Structure and Chemical Composition of Soil C-Rich Al-Si-Fe Coprecipitates at Nanometer Scale.

Abstract

Soil carbon stabilization is mainly driven by organo-mineral interactions. Coprecipitates, of organic matter with short-range order minerals, detected through indirect chemical extraction methods, are increasingly recognized as key carbon sequestration phases. Yet the atomic structure of these coprecipitates is still rather conceptual. We used transmission electron microscopy imaging combined with energy-dispersive X-ray and electron energy loss spectroscopy chemical mappings, which enabled direct nanoscale characterization of coprecipitates from Andosols. A comparison with reference synthetic coprecipitates showed that the natural coprecipitates were structured by an amorphous Al, Si, and Fe inorganic skeleton associated with C and were therefore even less organized than short-range order minerals usually described.
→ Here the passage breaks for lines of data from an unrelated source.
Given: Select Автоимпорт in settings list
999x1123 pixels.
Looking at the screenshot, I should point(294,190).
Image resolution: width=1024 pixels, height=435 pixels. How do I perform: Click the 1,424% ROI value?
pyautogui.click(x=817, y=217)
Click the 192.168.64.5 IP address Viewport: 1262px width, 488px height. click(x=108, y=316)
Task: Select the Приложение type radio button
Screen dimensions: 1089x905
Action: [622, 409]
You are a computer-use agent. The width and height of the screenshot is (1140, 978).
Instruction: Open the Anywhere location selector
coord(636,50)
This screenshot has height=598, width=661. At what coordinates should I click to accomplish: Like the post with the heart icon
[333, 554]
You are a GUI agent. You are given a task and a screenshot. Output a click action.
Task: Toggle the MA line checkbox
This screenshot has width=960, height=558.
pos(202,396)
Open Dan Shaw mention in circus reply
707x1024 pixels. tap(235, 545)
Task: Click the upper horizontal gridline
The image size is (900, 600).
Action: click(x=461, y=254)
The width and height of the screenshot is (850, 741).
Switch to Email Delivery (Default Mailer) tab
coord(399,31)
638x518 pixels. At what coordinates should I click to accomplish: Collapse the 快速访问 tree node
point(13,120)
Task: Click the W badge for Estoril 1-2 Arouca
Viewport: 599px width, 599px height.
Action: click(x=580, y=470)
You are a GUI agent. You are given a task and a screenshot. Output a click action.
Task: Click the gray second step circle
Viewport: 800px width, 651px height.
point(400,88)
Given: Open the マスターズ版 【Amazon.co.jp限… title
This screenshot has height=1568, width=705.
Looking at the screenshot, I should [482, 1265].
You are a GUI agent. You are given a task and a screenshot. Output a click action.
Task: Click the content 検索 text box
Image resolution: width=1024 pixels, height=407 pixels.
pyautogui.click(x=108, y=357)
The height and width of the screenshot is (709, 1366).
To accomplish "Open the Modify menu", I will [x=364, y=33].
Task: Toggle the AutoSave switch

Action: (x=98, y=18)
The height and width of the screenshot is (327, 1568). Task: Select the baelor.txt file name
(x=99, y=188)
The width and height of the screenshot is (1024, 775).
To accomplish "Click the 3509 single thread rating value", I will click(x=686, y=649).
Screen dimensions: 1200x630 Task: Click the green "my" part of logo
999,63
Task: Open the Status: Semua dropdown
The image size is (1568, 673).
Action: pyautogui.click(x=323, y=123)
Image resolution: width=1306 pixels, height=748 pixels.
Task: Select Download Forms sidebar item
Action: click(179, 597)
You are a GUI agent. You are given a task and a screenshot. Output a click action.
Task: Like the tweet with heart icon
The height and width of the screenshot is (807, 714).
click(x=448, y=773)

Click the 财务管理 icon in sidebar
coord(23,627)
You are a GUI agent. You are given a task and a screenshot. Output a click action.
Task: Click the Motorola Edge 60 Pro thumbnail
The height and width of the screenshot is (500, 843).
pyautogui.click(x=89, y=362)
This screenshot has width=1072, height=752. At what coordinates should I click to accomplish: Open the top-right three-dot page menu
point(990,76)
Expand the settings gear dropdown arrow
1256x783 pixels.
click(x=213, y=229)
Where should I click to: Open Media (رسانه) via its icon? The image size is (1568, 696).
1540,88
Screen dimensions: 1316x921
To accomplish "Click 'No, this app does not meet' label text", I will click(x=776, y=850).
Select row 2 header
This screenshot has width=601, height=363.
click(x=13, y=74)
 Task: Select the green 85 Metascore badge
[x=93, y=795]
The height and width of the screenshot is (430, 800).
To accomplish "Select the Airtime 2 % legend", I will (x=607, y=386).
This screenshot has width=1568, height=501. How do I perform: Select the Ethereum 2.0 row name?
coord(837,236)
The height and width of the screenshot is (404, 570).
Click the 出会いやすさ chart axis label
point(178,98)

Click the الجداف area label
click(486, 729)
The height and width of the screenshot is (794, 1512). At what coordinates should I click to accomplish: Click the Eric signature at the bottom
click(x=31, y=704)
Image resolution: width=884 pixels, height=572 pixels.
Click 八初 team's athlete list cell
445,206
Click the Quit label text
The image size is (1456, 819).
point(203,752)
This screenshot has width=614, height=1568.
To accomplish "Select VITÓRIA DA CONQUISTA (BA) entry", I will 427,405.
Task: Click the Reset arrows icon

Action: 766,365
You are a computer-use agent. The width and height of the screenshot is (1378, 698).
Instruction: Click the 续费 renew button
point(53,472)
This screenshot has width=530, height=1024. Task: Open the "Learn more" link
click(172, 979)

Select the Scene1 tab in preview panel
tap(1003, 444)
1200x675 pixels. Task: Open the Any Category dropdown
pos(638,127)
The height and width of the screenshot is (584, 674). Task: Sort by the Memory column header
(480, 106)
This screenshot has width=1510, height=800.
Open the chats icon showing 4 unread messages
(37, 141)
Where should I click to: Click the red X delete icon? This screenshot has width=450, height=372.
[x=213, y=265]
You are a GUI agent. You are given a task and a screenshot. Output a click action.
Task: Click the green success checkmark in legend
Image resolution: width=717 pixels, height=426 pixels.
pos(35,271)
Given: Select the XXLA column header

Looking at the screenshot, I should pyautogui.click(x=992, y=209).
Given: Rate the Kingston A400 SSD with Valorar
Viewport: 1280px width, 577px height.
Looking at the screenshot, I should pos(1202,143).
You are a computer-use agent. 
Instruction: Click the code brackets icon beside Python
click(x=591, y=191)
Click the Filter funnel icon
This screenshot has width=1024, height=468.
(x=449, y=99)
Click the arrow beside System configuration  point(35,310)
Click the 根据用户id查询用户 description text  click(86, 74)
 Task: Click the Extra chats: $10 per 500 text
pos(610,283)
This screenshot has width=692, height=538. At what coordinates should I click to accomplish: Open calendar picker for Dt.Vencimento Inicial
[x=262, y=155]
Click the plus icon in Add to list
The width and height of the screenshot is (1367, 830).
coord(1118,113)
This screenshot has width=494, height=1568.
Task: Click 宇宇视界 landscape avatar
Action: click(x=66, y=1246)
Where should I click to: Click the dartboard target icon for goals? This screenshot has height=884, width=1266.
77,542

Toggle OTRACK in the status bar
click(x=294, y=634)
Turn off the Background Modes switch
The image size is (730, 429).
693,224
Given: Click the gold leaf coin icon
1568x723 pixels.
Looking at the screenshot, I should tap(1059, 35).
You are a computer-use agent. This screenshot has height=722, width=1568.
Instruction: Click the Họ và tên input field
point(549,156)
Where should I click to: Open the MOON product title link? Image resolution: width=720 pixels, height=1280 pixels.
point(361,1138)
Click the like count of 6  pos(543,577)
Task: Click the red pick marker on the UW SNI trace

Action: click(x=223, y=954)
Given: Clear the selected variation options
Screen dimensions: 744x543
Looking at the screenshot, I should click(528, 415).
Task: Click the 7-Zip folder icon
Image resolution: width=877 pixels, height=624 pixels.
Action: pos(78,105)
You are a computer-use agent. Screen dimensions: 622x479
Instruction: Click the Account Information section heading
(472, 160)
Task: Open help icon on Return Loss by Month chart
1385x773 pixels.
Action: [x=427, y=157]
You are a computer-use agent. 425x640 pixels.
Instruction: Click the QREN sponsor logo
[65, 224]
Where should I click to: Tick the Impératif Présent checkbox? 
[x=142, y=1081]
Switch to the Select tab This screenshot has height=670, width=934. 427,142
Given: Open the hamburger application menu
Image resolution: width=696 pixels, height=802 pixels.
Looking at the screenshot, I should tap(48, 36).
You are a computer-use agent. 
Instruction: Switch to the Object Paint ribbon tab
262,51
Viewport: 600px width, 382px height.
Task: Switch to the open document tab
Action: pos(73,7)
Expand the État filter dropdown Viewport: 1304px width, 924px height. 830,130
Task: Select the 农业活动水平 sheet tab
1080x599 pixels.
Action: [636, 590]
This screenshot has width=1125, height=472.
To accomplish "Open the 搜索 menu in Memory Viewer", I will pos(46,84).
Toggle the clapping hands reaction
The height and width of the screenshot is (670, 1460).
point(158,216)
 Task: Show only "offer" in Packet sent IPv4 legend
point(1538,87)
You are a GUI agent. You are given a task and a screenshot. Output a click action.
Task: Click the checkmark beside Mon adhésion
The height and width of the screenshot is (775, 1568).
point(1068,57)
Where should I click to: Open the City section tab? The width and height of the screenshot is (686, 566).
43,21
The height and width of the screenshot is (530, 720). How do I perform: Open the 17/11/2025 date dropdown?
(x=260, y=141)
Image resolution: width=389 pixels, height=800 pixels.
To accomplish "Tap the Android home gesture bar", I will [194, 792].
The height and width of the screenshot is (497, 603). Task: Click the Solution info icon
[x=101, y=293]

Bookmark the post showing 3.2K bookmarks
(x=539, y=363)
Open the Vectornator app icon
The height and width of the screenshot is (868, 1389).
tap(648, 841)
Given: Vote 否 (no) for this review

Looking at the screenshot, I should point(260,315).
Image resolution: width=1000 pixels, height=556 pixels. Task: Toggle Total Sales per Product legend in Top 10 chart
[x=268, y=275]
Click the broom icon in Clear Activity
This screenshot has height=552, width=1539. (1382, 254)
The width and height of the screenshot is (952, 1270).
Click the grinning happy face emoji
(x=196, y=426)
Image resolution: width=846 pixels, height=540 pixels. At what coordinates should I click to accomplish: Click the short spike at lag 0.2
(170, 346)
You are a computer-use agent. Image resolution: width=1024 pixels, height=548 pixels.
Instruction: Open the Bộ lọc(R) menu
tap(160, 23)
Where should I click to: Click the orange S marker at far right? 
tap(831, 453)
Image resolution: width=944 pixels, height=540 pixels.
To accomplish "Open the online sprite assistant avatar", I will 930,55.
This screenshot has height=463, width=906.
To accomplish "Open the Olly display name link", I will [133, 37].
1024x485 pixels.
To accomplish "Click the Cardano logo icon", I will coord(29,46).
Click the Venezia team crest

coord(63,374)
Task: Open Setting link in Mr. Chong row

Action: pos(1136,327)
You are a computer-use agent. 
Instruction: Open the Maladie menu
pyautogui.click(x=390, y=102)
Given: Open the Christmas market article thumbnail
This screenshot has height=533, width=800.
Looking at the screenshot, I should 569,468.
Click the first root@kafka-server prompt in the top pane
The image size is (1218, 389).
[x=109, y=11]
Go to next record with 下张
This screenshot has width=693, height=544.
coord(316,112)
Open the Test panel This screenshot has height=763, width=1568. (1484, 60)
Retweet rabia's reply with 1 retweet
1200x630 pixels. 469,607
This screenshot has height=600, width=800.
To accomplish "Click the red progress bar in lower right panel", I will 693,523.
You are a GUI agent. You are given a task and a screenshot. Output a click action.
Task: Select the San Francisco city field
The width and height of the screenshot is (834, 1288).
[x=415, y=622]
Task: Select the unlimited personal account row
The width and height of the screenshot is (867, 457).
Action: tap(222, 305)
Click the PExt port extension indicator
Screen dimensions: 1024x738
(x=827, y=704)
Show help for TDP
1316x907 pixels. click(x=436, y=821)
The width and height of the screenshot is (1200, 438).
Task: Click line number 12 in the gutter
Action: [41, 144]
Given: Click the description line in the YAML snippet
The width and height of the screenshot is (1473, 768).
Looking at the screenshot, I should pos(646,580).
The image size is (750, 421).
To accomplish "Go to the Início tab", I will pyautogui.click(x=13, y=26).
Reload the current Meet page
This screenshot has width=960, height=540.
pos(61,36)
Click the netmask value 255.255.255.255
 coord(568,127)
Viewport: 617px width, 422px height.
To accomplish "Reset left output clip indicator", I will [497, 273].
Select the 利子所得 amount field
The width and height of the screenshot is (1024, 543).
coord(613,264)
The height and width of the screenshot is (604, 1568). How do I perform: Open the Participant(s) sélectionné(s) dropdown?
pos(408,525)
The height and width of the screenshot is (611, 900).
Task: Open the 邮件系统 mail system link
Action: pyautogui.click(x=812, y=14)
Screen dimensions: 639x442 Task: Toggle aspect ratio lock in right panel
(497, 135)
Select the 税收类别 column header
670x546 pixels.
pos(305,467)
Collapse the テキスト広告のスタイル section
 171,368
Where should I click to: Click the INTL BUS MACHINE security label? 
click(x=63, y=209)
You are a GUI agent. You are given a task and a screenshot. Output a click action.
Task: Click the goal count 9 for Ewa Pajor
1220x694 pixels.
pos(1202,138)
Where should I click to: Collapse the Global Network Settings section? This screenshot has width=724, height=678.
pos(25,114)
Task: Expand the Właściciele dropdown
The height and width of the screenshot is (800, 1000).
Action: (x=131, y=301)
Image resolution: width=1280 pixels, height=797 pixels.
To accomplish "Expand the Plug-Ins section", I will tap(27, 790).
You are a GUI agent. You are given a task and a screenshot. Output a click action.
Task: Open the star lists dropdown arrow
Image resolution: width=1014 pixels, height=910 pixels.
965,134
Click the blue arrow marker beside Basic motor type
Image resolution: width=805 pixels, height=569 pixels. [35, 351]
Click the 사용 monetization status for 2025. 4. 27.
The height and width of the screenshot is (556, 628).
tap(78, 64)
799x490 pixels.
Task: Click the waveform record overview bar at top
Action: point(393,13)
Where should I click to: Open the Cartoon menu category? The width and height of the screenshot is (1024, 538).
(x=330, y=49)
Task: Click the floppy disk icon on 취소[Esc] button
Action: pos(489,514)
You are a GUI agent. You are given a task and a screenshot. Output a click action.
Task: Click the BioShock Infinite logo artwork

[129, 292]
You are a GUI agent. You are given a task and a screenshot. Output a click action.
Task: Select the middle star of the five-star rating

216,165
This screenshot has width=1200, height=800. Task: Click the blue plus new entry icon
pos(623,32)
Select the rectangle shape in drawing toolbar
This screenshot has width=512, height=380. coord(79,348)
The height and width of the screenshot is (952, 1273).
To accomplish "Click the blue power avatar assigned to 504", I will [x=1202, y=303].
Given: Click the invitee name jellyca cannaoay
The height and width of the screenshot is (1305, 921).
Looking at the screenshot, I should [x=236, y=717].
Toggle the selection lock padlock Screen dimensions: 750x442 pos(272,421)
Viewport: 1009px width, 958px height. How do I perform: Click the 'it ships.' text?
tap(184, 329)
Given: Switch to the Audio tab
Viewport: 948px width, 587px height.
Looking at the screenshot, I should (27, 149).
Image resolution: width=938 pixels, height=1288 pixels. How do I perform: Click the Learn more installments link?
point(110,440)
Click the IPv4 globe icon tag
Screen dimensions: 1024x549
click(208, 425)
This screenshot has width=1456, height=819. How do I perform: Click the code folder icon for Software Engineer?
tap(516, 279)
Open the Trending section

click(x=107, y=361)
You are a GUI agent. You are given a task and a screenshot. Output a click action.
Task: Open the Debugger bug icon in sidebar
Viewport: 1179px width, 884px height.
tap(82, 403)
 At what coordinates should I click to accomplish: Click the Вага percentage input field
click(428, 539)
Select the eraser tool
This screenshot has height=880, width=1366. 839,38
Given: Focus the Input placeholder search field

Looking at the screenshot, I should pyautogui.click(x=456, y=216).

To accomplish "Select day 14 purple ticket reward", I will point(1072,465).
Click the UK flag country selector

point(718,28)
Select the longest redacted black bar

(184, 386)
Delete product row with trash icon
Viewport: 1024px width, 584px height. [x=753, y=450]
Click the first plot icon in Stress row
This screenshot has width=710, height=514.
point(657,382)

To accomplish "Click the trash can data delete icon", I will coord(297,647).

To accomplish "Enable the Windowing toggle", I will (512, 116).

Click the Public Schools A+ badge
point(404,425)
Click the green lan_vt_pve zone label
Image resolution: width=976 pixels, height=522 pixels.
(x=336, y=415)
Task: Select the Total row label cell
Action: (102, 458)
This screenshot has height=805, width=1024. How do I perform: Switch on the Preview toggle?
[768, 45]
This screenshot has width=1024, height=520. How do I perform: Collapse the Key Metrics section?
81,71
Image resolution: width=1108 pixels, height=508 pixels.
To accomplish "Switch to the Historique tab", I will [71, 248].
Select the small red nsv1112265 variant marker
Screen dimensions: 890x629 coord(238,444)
These amorphous types of coprecipitates resembled previously conceptualized nanosized coprecipitates of inorganic oligomers with organics (nanoCLICs) with heterogeneous elemental proportions (of C, Al, Si, and Fe) at nanoscale. These results mark a new step in the high-resolution imaging of organo-mineral associations, while shedding further light on the mechanisms that control carbon stabilization in soil and more broadly in aquatic colloid, sediment, and extraterrestrial samples.